**Rows from a dataset:**
────────────────────

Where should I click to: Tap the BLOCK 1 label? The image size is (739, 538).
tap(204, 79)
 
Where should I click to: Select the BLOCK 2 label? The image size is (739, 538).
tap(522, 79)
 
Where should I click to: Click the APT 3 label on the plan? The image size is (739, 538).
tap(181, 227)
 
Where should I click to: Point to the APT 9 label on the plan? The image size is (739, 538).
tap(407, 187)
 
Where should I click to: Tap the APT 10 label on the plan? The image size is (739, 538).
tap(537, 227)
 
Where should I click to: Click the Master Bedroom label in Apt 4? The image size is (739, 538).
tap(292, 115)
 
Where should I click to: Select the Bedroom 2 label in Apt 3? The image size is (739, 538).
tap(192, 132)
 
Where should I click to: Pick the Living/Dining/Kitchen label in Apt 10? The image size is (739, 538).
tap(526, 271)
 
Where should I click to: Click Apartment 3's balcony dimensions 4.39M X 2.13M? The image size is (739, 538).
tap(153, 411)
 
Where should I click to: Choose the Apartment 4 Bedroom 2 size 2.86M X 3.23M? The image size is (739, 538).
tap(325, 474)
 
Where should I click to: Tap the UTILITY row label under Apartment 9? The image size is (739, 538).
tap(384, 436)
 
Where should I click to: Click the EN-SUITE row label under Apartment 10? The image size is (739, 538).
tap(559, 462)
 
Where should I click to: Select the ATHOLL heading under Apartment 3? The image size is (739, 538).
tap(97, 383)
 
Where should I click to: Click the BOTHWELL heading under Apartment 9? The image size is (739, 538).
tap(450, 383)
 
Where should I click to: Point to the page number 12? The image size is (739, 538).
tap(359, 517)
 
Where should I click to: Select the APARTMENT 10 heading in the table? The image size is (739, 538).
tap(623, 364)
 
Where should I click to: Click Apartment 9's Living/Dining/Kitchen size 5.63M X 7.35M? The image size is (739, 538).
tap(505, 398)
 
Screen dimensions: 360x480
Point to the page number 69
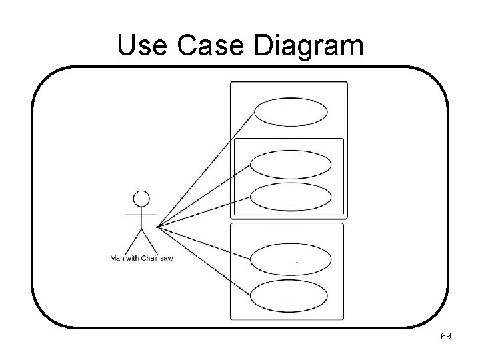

────────────────────

Extract all of the records above word for word, omitting the pictures.

**Written answer:**
Where should I click to: Tap the BLOCK 1 label? The image size is (739, 538).
tap(204, 79)
 
Where should I click to: Select the BLOCK 2 label? The image size is (739, 538).
tap(522, 79)
 
Where should I click to: Click the APT 3 label on the plan? The image size is (739, 538).
tap(181, 227)
 
Where should I click to: Point to the APT 9 label on the plan? The image size is (739, 538).
tap(407, 187)
 
Where should I click to: Tap the APT 10 label on the plan? The image size is (739, 538).
tap(537, 227)
 
Where should I click to: Click the Master Bedroom label in Apt 4? The image size is (739, 538).
tap(292, 115)
 
Where should I click to: Select the Bedroom 2 label in Apt 3? The image size is (739, 538).
tap(192, 132)
 
Where should I click to: Pick the Living/Dining/Kitchen label in Apt 10? The image size is (739, 538).
tap(526, 271)
 
Where should I click to: Click Apartment 3's balcony dimensions 4.39M X 2.13M? The image size is (739, 538).
tap(153, 411)
 
Where should I click to: Choose the Apartment 4 Bedroom 2 size 2.86M X 3.23M? The image size is (739, 538).
tap(325, 474)
 
Where should I click to: Tap the UTILITY row label under Apartment 9? The image size is (739, 538).
tap(384, 436)
 
Where should I click to: Click the EN-SUITE row label under Apartment 10? The image size is (739, 538).
tap(559, 462)
 
Where should I click to: Select the ATHOLL heading under Apartment 3? The image size is (739, 538).
tap(97, 383)
 
Where should I click to: Click the BOTHWELL heading under Apartment 9? The image size is (739, 538).
tap(450, 383)
 
Where should I click to: Point to the page number 12? The image size is (739, 538).
tap(359, 517)
 
Where should I click to: Select the APARTMENT 10 heading in the table? The image size is (739, 538).
tap(623, 364)
 
Where should I click to: Click Apartment 9's Living/Dining/Kitchen size 5.63M X 7.35M? The image size is (739, 538).
tap(505, 398)
 
Screen dimensions: 360x480
Point to the page number 69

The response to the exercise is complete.